Job: Locate each line in the records below that contains the word "maquina" and copy it.

Extracted data entries:
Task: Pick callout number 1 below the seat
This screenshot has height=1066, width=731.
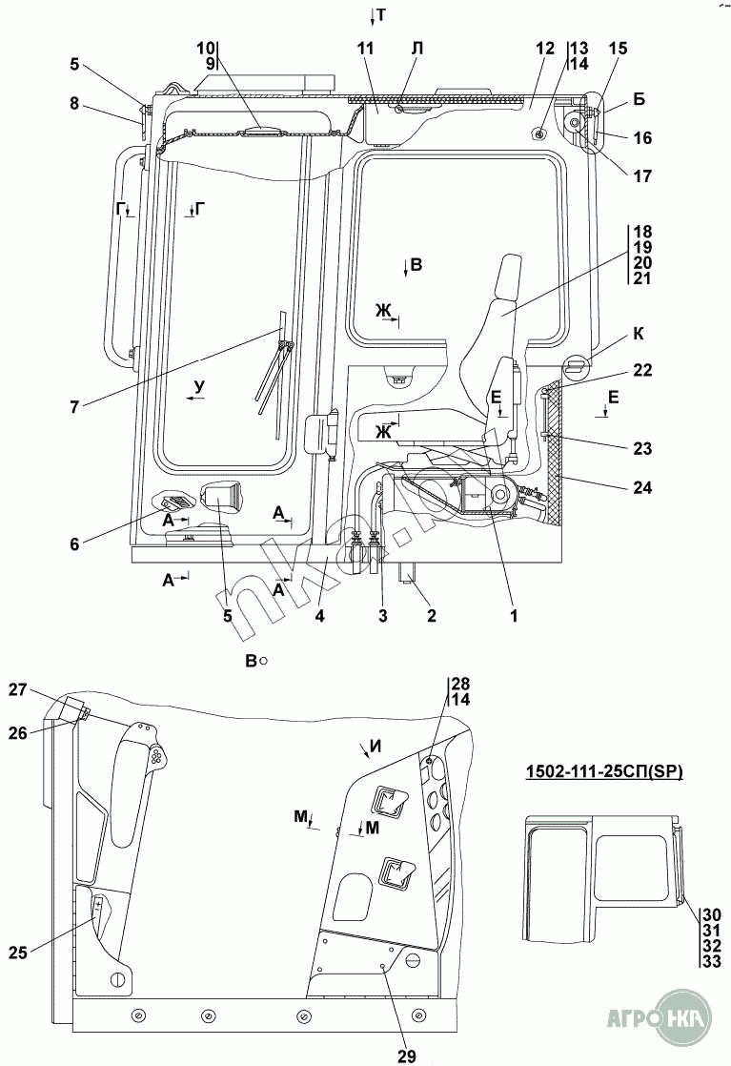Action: [514, 616]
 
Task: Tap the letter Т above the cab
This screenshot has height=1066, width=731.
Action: [379, 14]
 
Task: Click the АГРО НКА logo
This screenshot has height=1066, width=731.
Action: [664, 1032]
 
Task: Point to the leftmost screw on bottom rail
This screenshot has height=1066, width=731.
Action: [138, 1013]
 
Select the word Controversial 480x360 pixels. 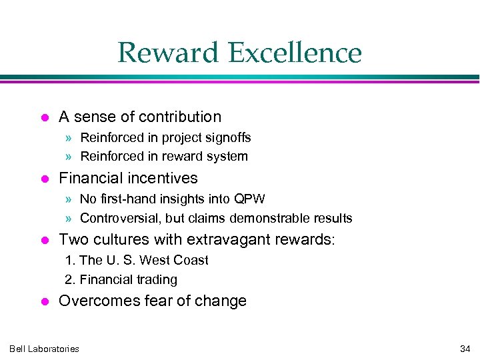[120, 218]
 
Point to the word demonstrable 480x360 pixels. [277, 218]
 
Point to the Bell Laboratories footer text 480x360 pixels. [44, 349]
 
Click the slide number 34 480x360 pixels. [465, 349]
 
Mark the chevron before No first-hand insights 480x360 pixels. [70, 199]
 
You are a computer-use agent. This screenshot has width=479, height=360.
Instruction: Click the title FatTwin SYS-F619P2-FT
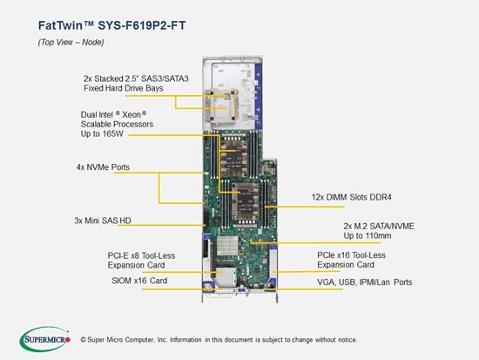(111, 25)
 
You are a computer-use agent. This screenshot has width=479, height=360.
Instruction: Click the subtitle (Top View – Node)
(71, 42)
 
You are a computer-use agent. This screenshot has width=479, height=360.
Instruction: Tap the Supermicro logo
(45, 339)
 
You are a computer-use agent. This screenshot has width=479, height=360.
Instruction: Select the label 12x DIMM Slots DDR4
(351, 197)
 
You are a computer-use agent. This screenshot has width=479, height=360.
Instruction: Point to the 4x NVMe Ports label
(103, 167)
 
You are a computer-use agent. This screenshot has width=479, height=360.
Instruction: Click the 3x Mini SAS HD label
(103, 221)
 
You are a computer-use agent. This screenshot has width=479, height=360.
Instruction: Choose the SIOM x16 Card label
(139, 281)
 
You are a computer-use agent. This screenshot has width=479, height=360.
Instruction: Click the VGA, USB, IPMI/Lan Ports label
(364, 282)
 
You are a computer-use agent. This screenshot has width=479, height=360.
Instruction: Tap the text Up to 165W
(102, 134)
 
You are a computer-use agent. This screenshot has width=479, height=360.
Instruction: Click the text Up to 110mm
(368, 236)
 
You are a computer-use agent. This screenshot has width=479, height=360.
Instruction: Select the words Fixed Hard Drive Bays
(124, 88)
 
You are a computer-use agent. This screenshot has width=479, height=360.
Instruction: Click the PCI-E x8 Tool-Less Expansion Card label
(141, 261)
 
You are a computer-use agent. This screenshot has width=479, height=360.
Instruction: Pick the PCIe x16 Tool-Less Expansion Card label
(351, 260)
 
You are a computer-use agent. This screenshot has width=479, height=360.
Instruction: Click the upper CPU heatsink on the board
(233, 157)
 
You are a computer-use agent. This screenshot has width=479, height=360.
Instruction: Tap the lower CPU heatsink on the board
(245, 201)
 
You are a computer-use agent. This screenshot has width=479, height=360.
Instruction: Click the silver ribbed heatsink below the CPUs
(227, 246)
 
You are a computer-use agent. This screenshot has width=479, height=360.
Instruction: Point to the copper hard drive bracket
(221, 105)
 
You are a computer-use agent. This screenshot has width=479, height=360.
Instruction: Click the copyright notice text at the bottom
(219, 340)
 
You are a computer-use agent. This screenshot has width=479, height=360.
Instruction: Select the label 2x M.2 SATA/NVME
(379, 227)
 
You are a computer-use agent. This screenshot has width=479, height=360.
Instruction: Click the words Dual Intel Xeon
(113, 115)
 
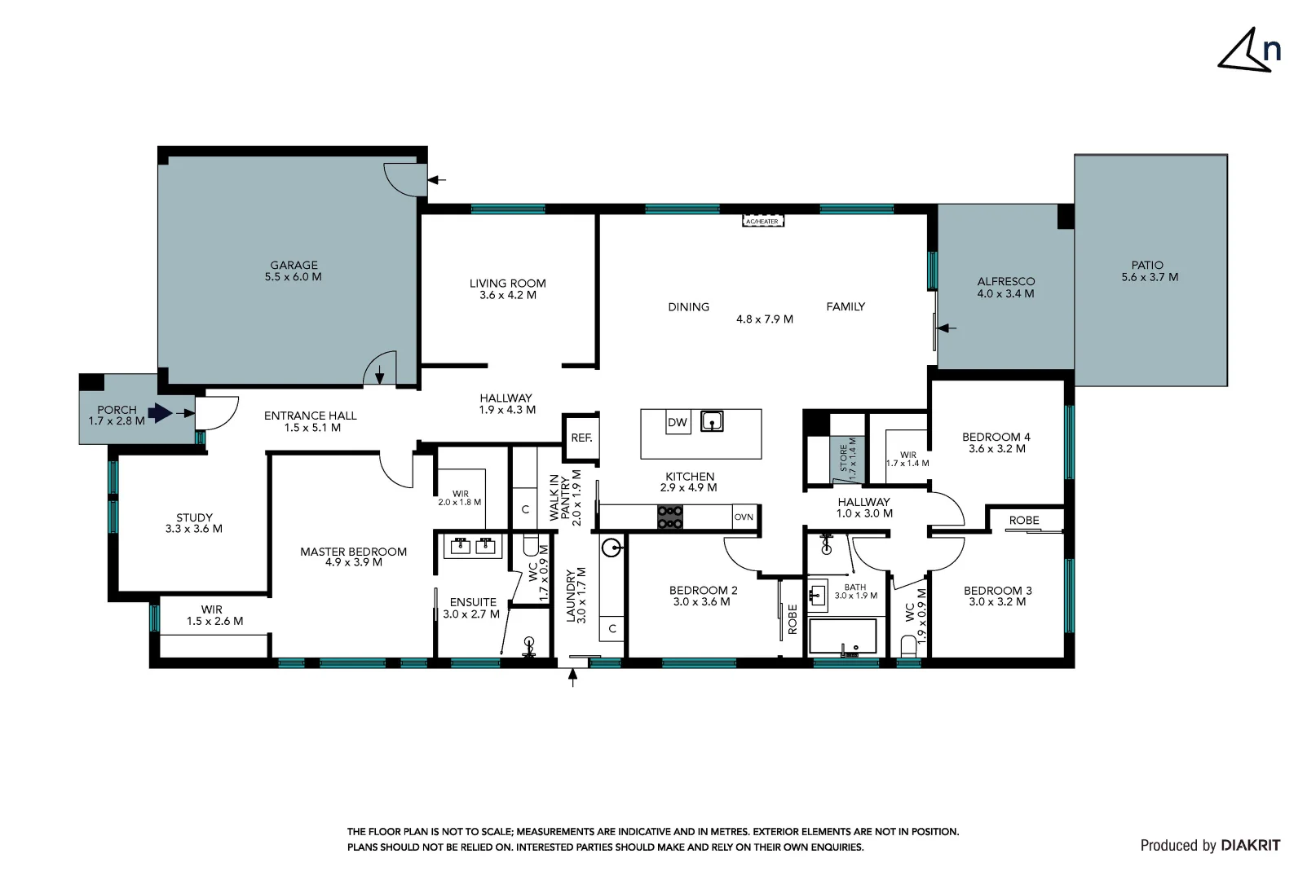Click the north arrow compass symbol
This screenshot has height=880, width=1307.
[1247, 51]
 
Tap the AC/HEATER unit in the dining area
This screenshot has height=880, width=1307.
[763, 222]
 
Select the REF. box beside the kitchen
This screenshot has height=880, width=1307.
[581, 438]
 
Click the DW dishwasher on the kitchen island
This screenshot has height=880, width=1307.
[677, 422]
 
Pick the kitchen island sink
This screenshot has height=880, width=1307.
[712, 422]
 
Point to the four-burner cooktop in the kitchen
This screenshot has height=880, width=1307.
[670, 517]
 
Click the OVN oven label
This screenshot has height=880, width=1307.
[744, 517]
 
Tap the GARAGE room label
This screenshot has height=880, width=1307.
[294, 266]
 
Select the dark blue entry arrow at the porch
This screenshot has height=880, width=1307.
[161, 413]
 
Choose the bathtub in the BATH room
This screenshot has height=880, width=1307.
[842, 636]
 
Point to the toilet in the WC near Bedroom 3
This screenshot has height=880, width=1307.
[908, 646]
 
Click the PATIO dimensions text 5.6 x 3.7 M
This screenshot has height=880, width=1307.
[1150, 277]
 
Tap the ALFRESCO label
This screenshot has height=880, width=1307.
[1005, 282]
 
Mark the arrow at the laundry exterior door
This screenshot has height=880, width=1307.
[572, 677]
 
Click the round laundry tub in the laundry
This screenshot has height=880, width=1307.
[612, 547]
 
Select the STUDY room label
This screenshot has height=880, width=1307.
[194, 517]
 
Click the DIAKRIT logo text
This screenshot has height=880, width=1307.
[1250, 846]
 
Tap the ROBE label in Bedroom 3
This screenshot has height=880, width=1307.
[1023, 520]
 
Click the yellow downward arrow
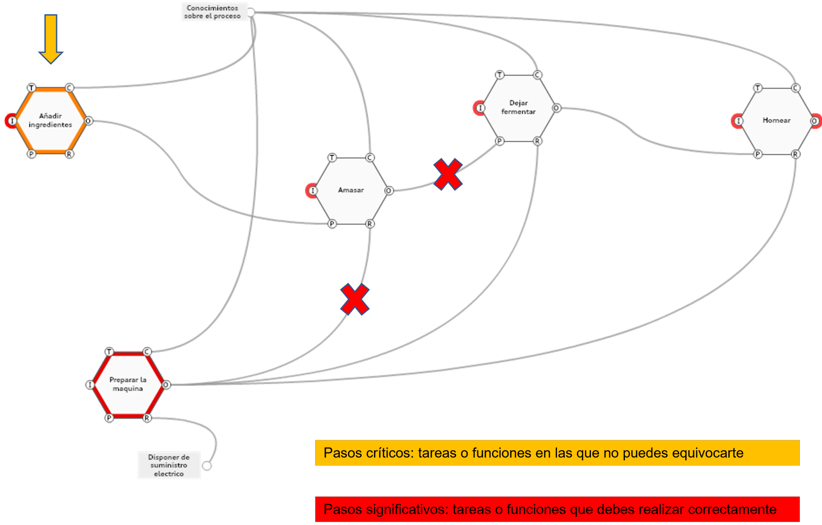pos(51,38)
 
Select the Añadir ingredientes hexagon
pos(50,121)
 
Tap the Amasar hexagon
pos(351,190)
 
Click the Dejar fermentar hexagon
pos(518,108)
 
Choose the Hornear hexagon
pos(776,121)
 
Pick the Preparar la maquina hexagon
pos(128,384)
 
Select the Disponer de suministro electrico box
pos(169,465)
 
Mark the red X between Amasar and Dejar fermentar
pos(448,174)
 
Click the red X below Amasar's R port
pos(355,299)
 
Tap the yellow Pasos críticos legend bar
pos(557,453)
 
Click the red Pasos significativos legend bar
pos(557,509)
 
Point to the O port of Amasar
pos(389,191)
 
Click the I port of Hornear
pos(739,121)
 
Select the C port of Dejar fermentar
pos(537,75)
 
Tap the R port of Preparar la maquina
pos(147,418)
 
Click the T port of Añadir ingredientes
pos(32,88)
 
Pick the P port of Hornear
pos(758,154)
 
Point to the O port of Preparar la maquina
pos(166,385)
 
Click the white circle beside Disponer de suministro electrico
pos(207,466)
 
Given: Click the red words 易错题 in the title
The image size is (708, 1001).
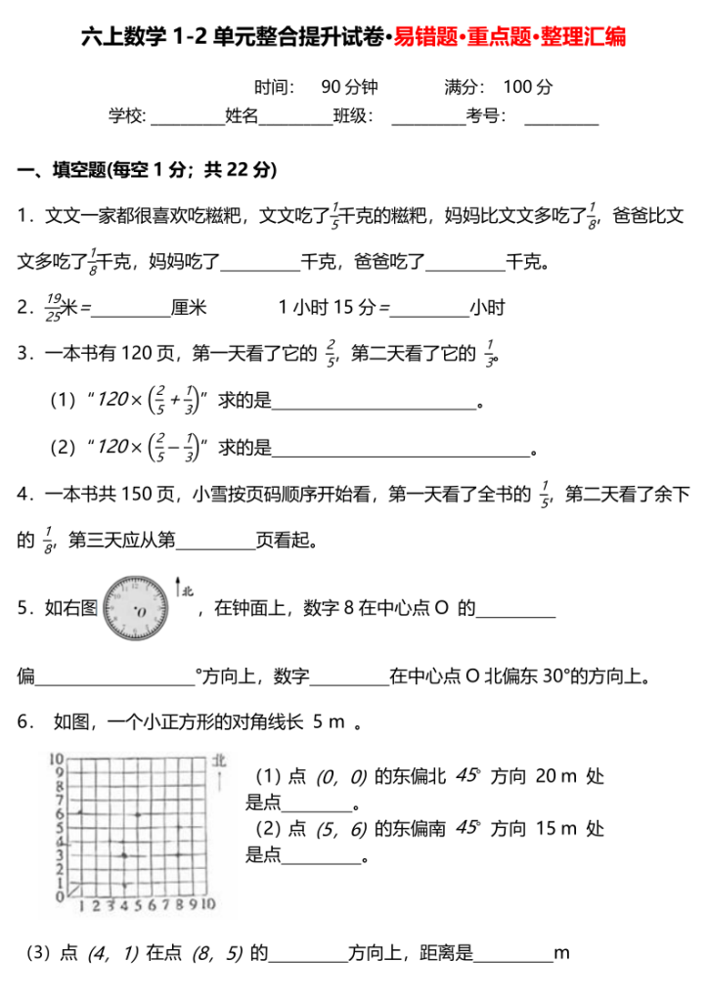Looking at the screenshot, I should click(x=420, y=37).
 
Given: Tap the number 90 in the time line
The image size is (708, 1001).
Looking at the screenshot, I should click(x=330, y=87).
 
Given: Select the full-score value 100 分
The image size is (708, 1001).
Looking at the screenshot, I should click(x=529, y=87).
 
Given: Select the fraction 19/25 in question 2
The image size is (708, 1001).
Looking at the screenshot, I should click(x=54, y=308).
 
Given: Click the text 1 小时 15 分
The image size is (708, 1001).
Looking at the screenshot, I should click(x=328, y=308).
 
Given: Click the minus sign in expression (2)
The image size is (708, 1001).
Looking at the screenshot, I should click(x=173, y=447).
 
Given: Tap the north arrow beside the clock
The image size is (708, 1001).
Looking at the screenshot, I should click(x=177, y=587).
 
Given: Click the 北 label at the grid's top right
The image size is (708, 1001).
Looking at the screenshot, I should click(x=219, y=759).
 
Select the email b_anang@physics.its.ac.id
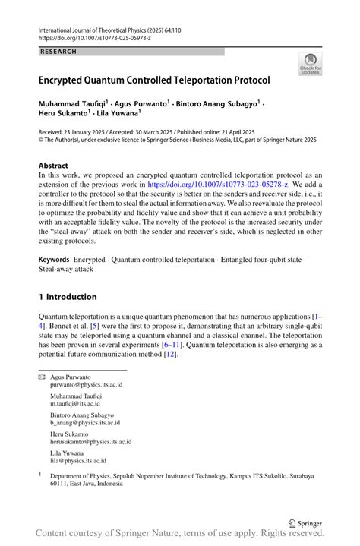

Answer for the task:
Pick the Preparar la maquina hexagon
Tap the R port of Preparar la maquina
Point to the O port of Preparar la maquina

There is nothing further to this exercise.